Bodies of 21 babies washed ashore in China
Cahal Milmo is the chief reporter of The Independent and has been with the paper since 2000. He was born in London and previously worked at the Press Association news agency. He has reported on assignment at home and abroad, including Rwanda, Sudan and Burkina Faso, the phone hacking scandal and the London Olympics. In his spare time he is a keen runner and cyclist, and keeps an allotment.
Wednesday 31 March 2010
The bodies of 21 babies have been washed ashore on a riverbank in eastern China and two hospital mortuary workers have been detained for allegedly dumping them.
Video footage showed the bodies – at least one of which was stuffed in a yellow plastic bag marked "medical waste" – included some infants who appeared several months old.
Some wore identification tags with their mothers' names, birth dates, measurements and weights. The official Xinhua News Agency said there were also foetuses among the bodies.
Residents discovered the remains under a bridge in the city of Jining, Shandong province, over the weekend.
The tags on the ankles of eight of the babies helped investigators to trace them back to Affiliated Hospital of Jining Medical University. An official from the hospital confirmed it was involved.
The mortuary workers Zhu Zhenyu and Wang Zhijun were sacked and detained by police, said the Jining city government spokesman Gong Zhenhua. The babies' families had paid the pair to dispose of the bodies, but instead they dumped them at the river, Mr Gong said.
Three other senior hospital officials were fired or suspended, according to Xinhua news agency.
Mr Gong said the 21 bodies had been cremated, though it was not clear whether authorities were able to identify all of them.

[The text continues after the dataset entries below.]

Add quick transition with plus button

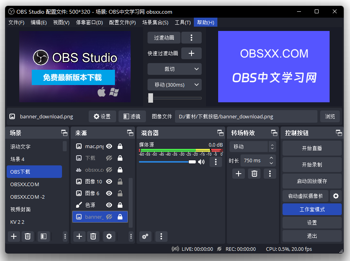tap(191, 53)
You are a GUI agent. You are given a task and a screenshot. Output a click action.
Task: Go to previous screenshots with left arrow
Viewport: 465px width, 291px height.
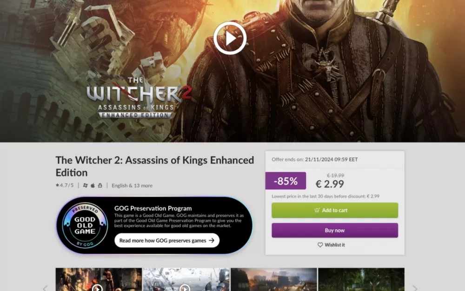[45, 288]
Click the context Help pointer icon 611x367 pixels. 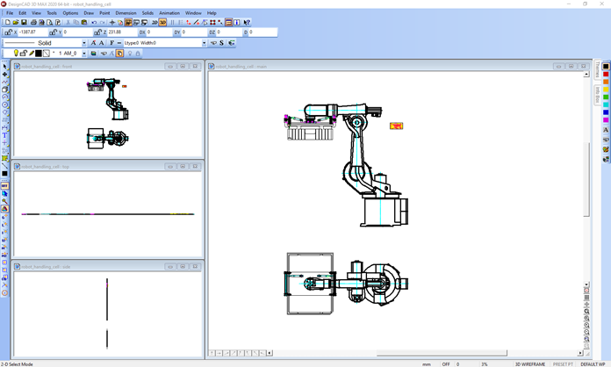click(246, 22)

Interviews with residents who discovered the bodies floating near the shore were broadcast on the Shandong Broadcasting Company website.

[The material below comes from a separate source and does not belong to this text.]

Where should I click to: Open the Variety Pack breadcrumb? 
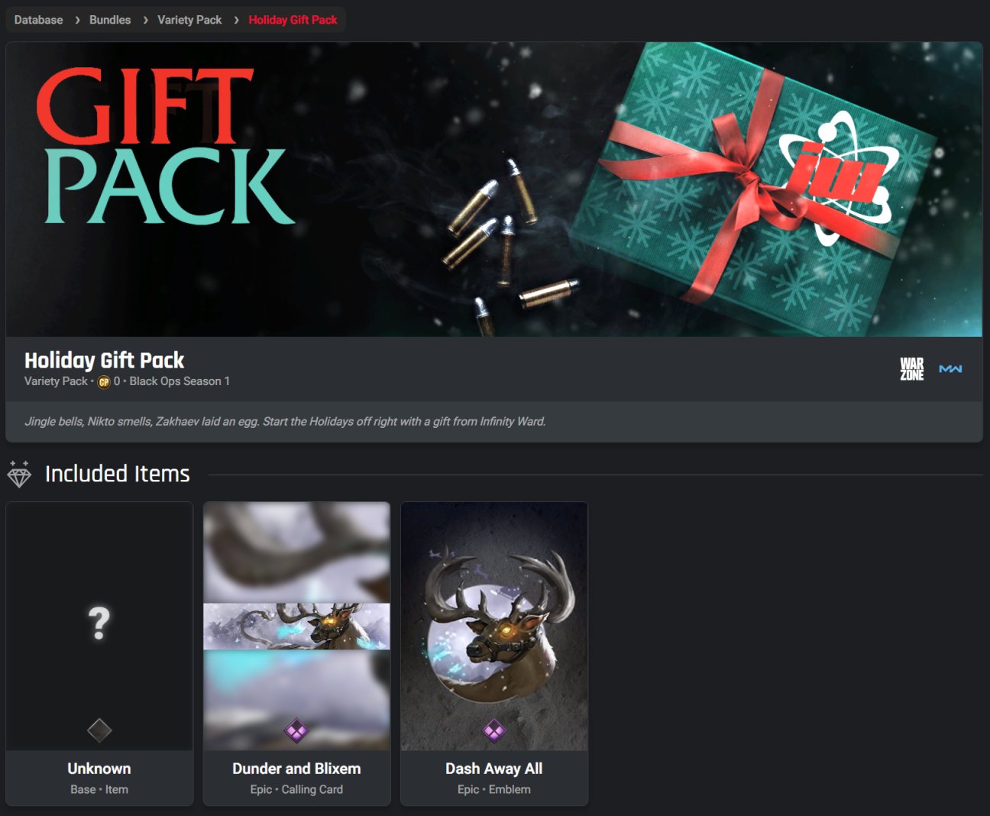coord(189,20)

The footage showed bodies lying on parts of the riverbank. Some were uncovered, and others were in bags. A leg stuck out from under one bag.
The number of girls or boys was not reported.

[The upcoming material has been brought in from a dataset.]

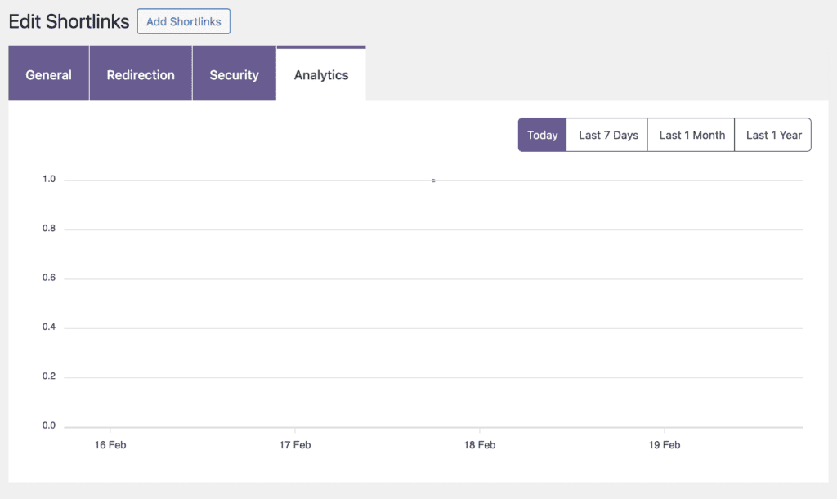The image size is (837, 499).
Task: Show analytics for Last 1 Month
Action: click(691, 134)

More girls than boys are aborted in China because of the traditional preference for male offspring, especially in rural areas.
Although gender-selection abortions are illegal in China, the practice remains widespread and has led to a skewed sex ratio at birth in China with 119 males born for every 100 females. In industrialised countries, the ratio is 107 to 100.
An official from the information office of China's health ministry said she was not aware of the case.